Unboxing

800 89 9
                                    

Zhan tidak menjawab hingga waktu bergulir ke menit ketujuh. Karena tak mampu menjawab, dengan cepat pemuda itu meraih gelas yang sudah diisi minuman lalu meneguknya.

"Aku tidak tahu harus menjawab apa," sahutnya.

Yibo mengulas senyum tipis yang bisa dilihat oleh Zhan—sebagai sesama lelaki. Bahwa itu senyum palsu untuk menutupi sakitnya hati.

"Lanjut ke pertanyaan kedua!" Sambung Zhan setelah meletakkan gelas yang isinya sudah tandas, ke meja.

"Sekarang giliranku!" Zhan menunjuk dirinya sendiri, bersendawa sebentar sebelum melanjutkan pertanyaan.

"Masih tentang Zhan," mengelus dagu, "menurutmu ..." suara sendawa lagi, "apa Zhan lebih tampan darimu?"

Yibo mengernyit, menatap aneh pada Yuna, tapi tetap saja ia harus menjawabnya. Pertanyaan yang sangat mudah untuk ia jawab.

"Menurutku dia tidak tampan," sahut  Yibo tanpa berpikir panjang.

"Hei ... kau tidak bisa lihat!" Zhan langsung protes tak terima, dibilang tidak tampan oleh pesaingnya. Sampai lupa jika ia sekarang ada di tubuh Yuna.

"Maksudku dia itu bukan tampan, tapi cantik, lihat saja bentuk mata dan bibirnya!"  Yibo bersikeras, dari sudut pandangnya sebagai lelaki. Zhan memang memiliki lebih banyak alasan untuk dikatakan cantik, daripada tampan. Yang tidak ia mengerti, kenapa pertanyaan itu yang diajukan kekasihnya.

Zhan menggeleng keras, tapi pipinya malah semerah tomat. Ia berusaha menyembunyikan perasaan aneh yang menjalar di dada. Selama ini ia selalu menolak dibilang cantik oleh teman sejawatnya. Maka ia berusaha mati-matian terlihat sangar. Menato tubuh, membentuk otot, dan memakai tindik di beberapa bagian tubuhnya. Agar kesan cantik itu hilang berganti kata macho.

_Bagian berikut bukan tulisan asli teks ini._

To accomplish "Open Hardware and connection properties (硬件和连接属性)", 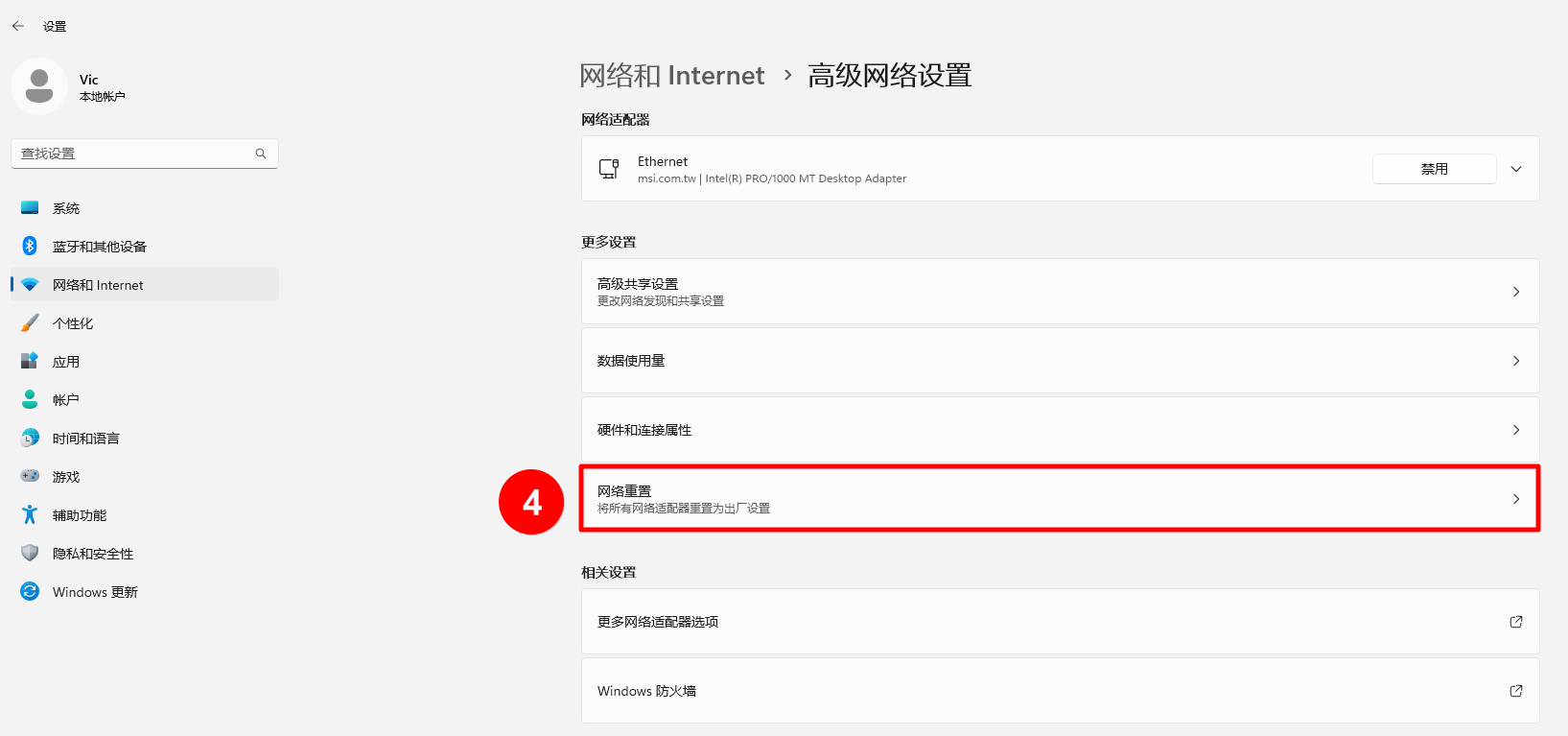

Pernah sekali ia memukul Jaehyun karena mengejeknya lebih cantik dari wanita. Jaehyun harus menerima bogem mentah di rahangnya yang membuat pertemanan mereka sempat renggang.

Baru kali ini kalimat cantik itu terdengar seperti pujian yang tulus. Karena  Yibo mengatakan itu secara jujur, dan Zhan sungguh amat tersentuh. Ia lekas menoleh ke arah lain. Pipinya hangat, dan sepertinya ia butuh cermin besar besok untuk melihat dengan jelas apakah ia benar-benar cantik seperti yang pria itu katakan.

"Sekarang giliranku!"  Yibo memecah lamunan Zhan, tentang seberapa cantik darinya. Sampai seorang yang populer seperti  Yibo dengan tegas menyuarakan itu.

"Ah, iya. Sekarang giliranmu!" Zhan membetulkan posisi duduknya. Menoleh pada  Yibo yang menatapnya dengan wajah serius. Jika begini,  Yibo jadi menyeramkan tapi sangat tampan.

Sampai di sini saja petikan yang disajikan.